Seventeen parents (11 female and 6 male) and 19 staff members (15 female and 4 male) were recruited (please see online supplementary file 1 for more detailed reporting of characteristics). Of the staff participants, six were head teachers, five were healthy school coordinators (staff member appointed lead for implementing MHS;,typically deputy head teachers or pastoral care lead), four were key stage 1 teachers, five were key stage 2 teachers, five were school cooks, four were lunchtime organisers and two were school governors (in England the role of school governor is held by a person who is not employed by the school and is drawn from the wider school community. For example, a school governor might be a parent, a member of the community or a local organisation's representative). Of the total participants, 19 were female.

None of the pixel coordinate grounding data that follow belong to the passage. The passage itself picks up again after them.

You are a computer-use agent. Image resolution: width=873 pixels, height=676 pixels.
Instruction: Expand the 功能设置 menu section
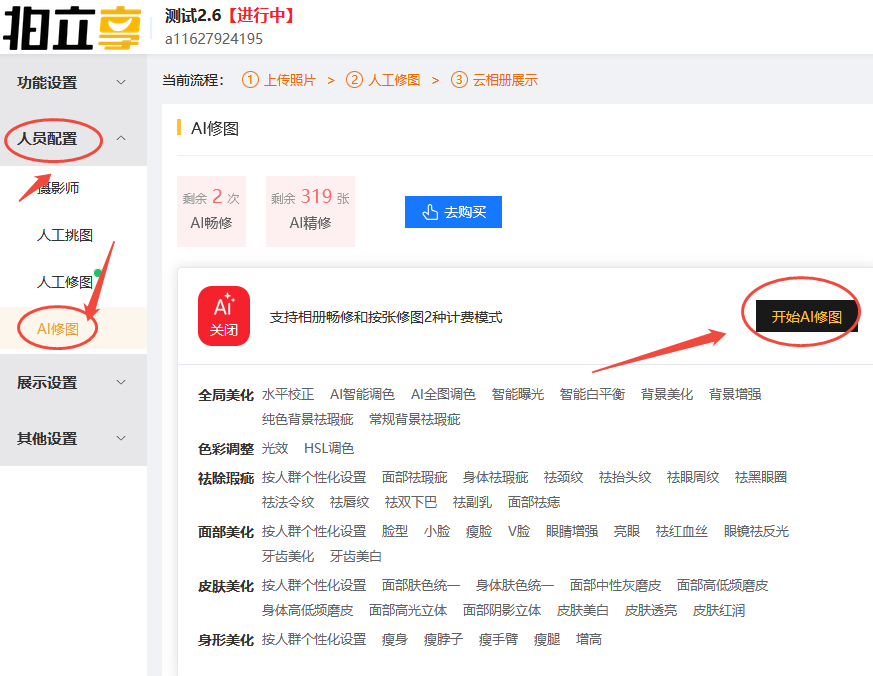pyautogui.click(x=73, y=83)
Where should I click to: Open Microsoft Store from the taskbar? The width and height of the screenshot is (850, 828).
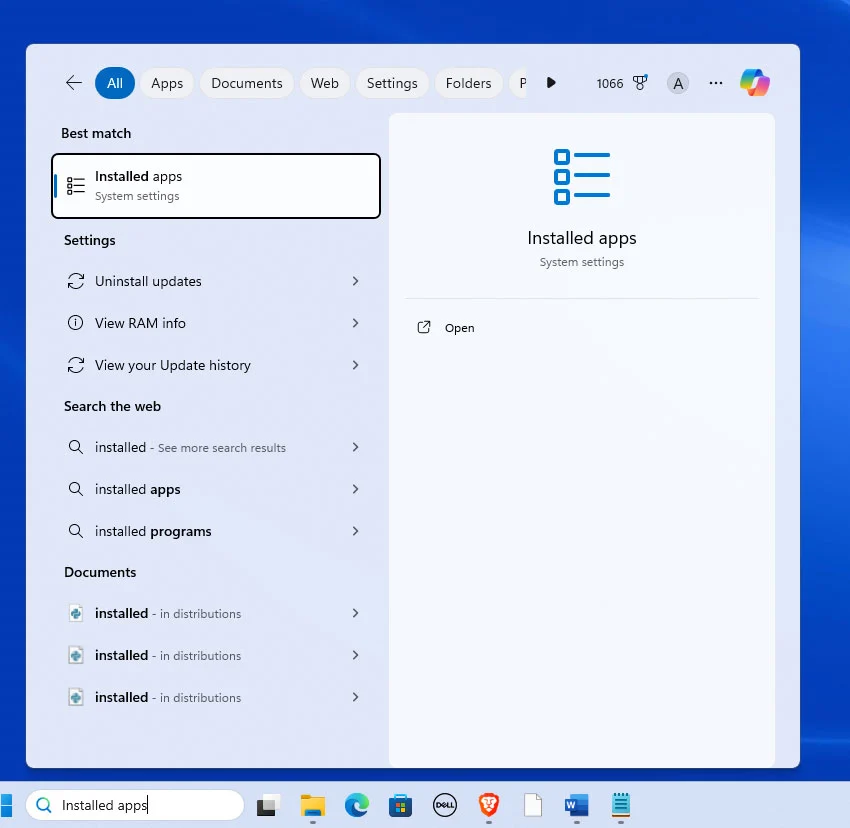(x=401, y=805)
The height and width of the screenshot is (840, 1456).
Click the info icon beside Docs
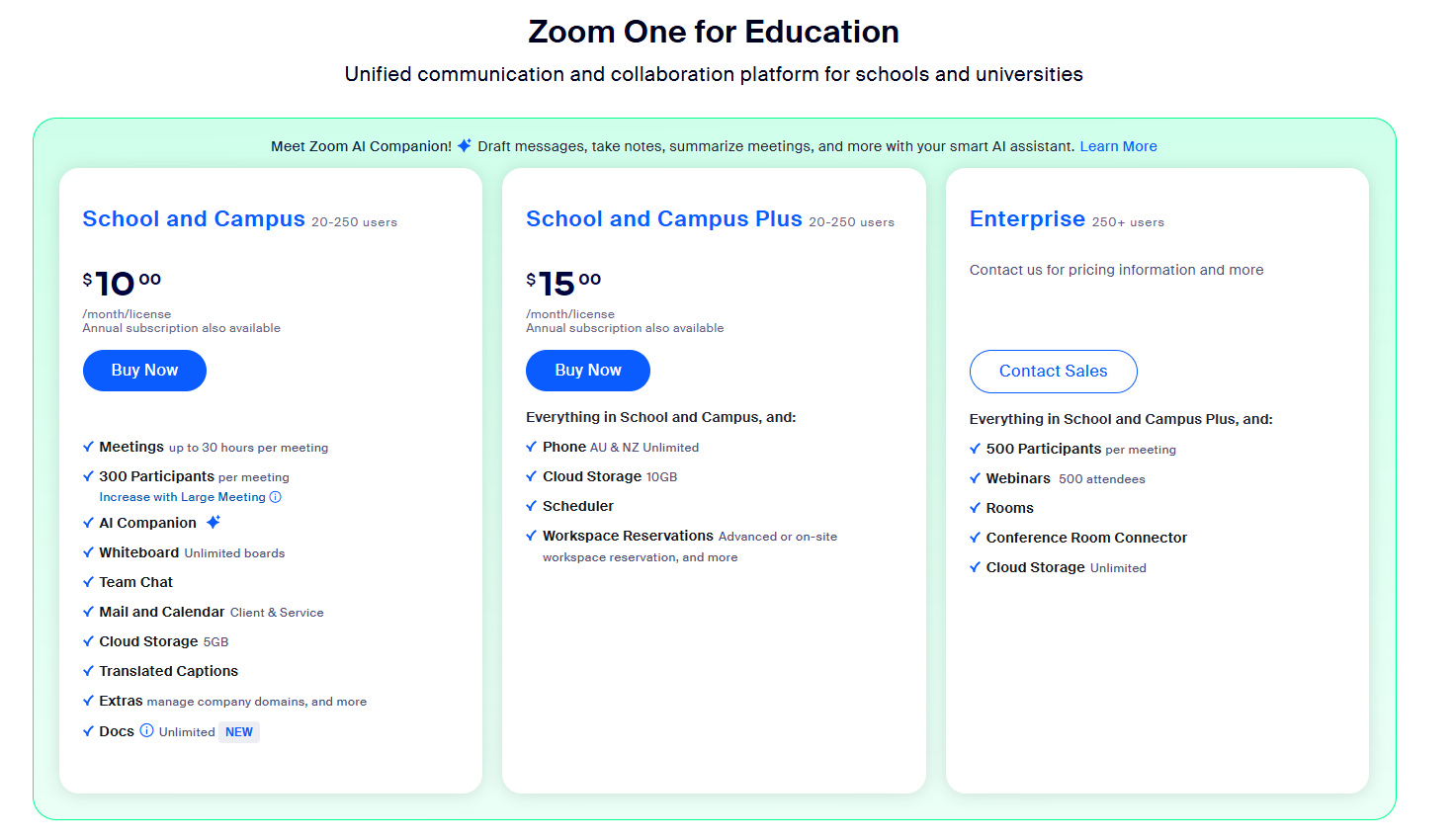click(x=146, y=731)
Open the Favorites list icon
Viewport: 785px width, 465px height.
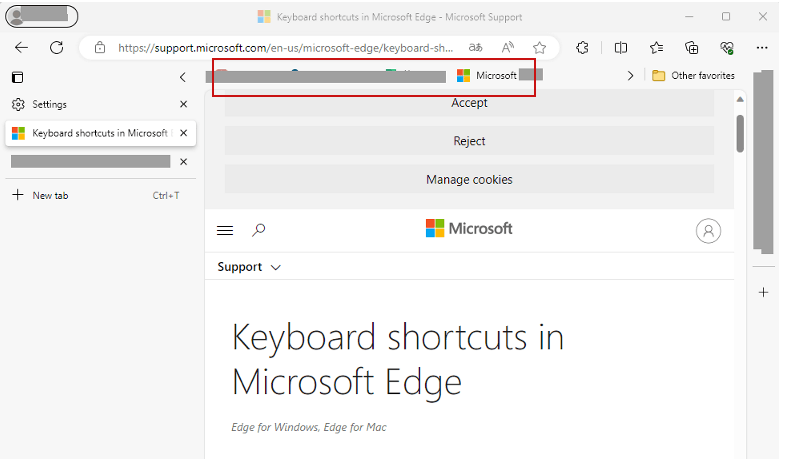tap(656, 47)
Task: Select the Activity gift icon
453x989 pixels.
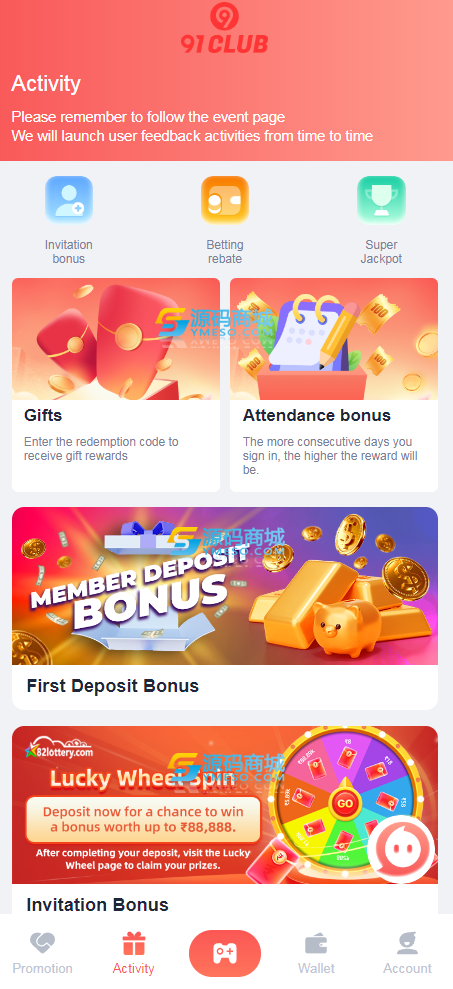Action: (x=134, y=944)
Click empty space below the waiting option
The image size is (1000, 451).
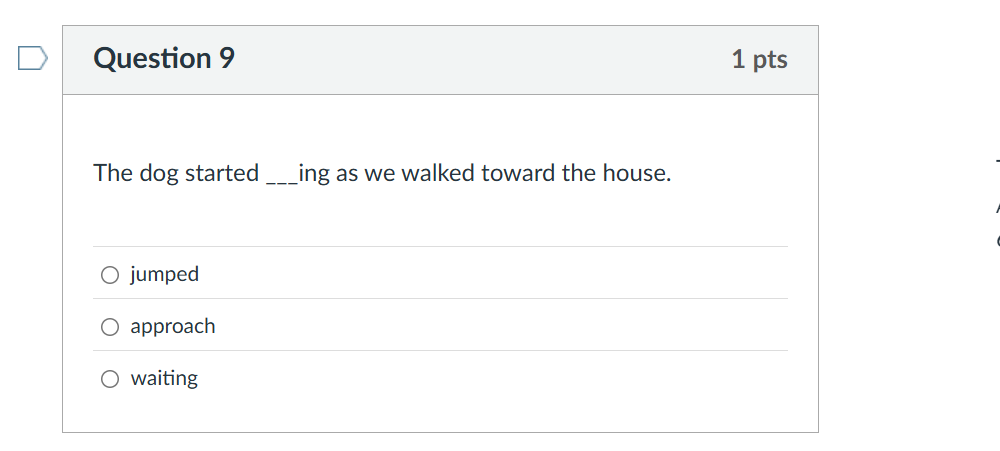pos(440,412)
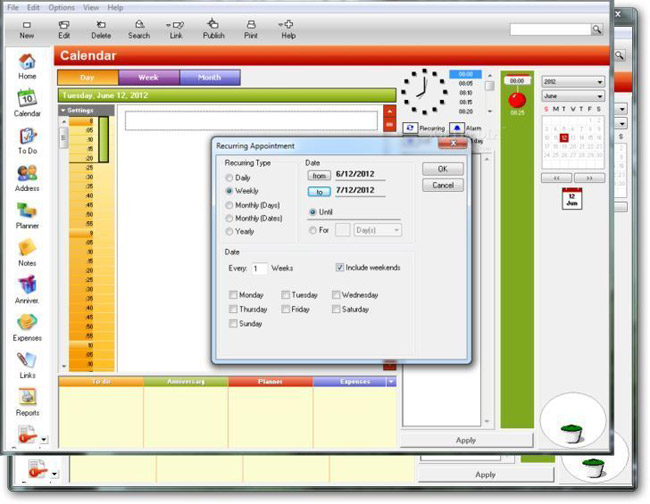650x504 pixels.
Task: Open the Notes sidebar icon
Action: [x=27, y=251]
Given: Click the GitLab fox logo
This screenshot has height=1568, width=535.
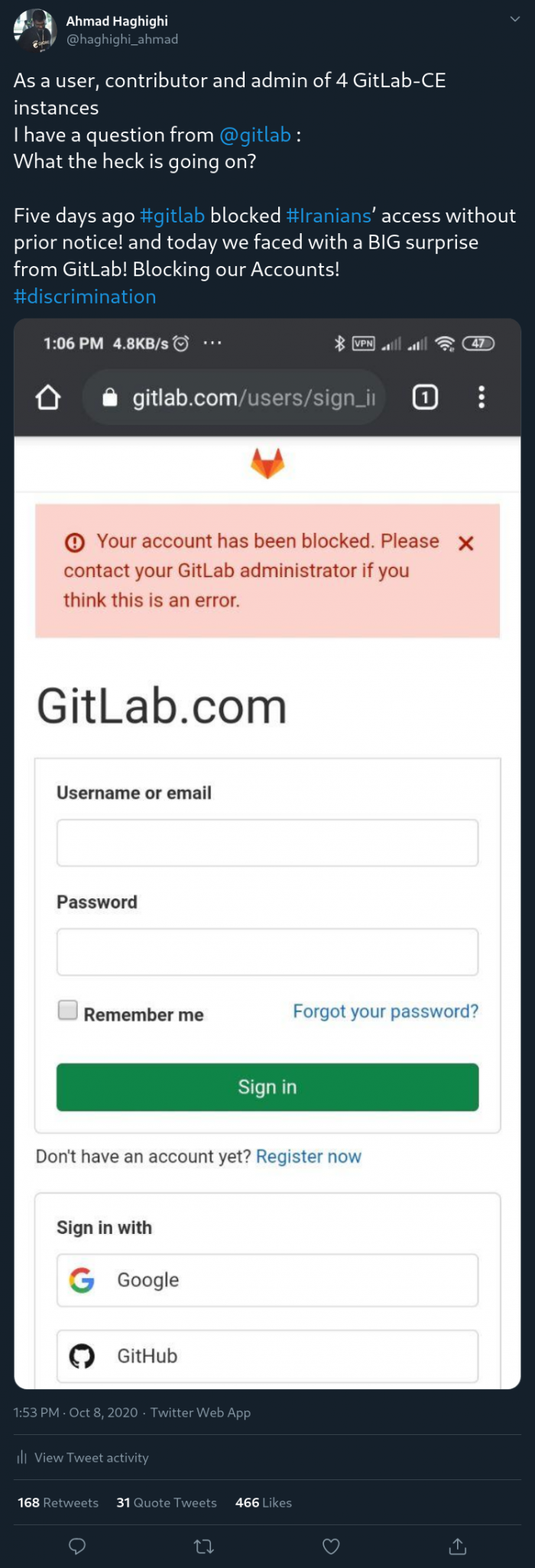Looking at the screenshot, I should click(268, 463).
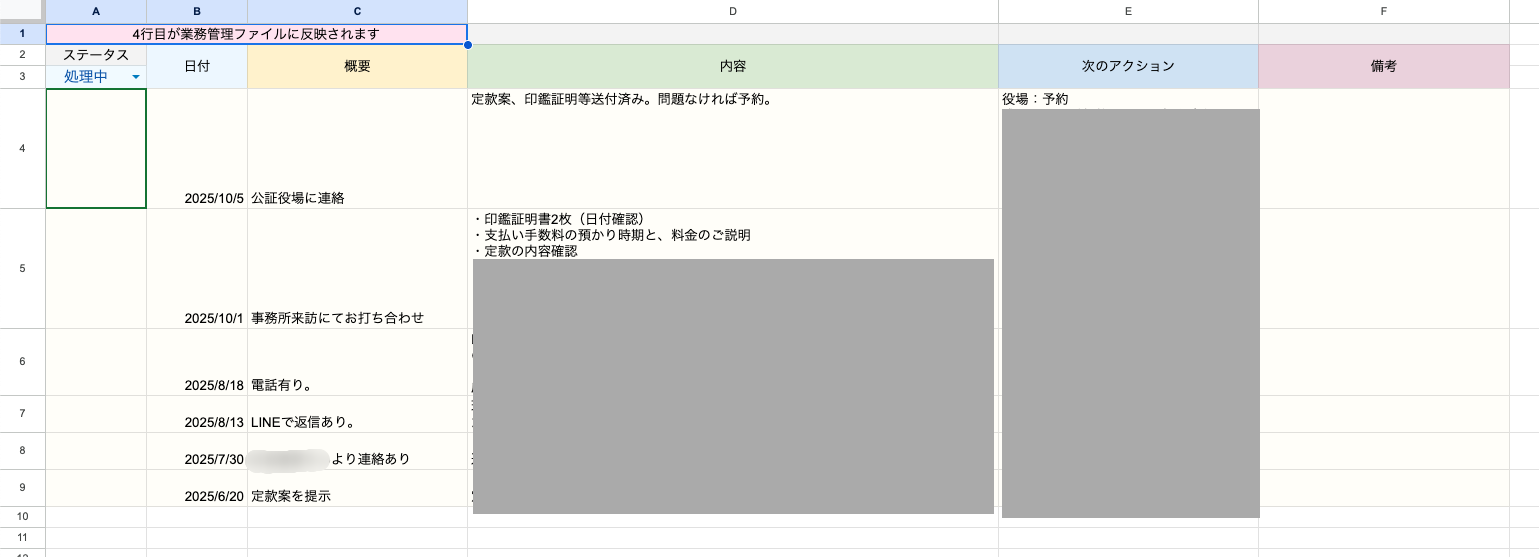Select row 5 header
The width and height of the screenshot is (1539, 557).
(22, 268)
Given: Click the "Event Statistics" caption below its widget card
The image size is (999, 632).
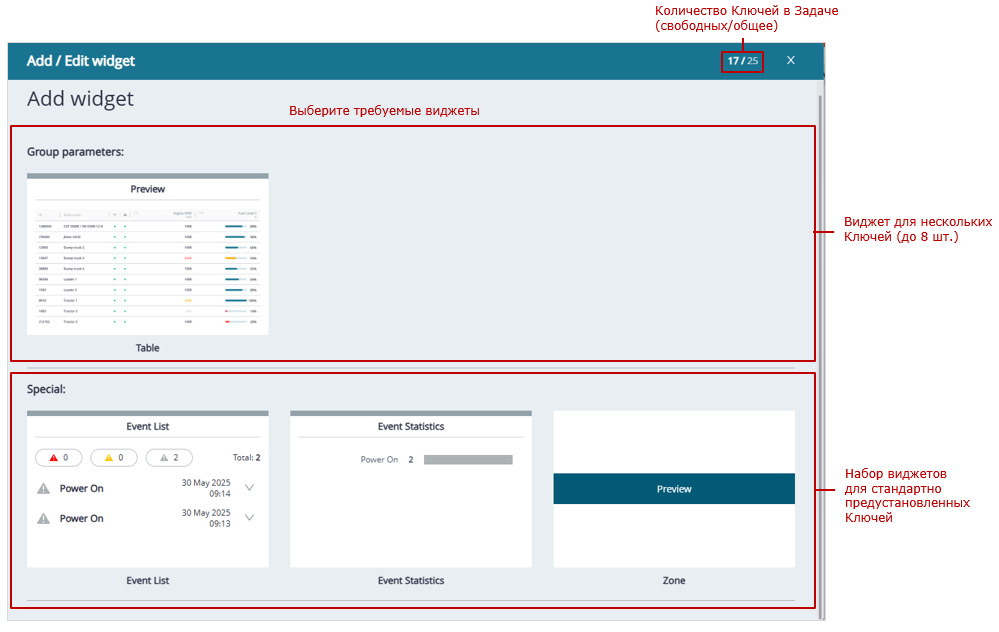Looking at the screenshot, I should [410, 580].
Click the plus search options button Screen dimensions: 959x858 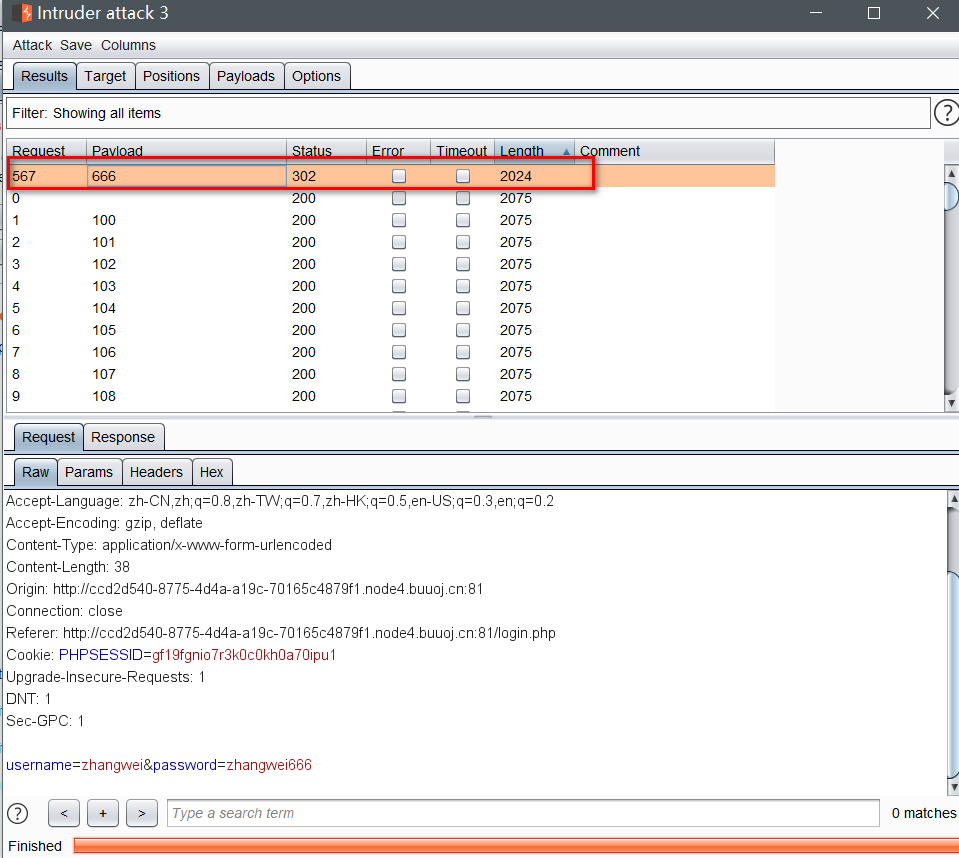(103, 813)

Of the parent’s sample, three parents also had professional or strategic connections to the schools involved in the study: one parent also had a parent/governor role, one parent worked as a teaching assistant and one worked as a school cook.
Supplemental material
Data collection
Topic guides were semi-structured and based on a review of relevant literature and structured according to Normalisation Process Theory,24 25 an established theory of implementation that is based around four constructs (Coherence, Cognitive Participation, Collective Action and Reflexive Monitoring).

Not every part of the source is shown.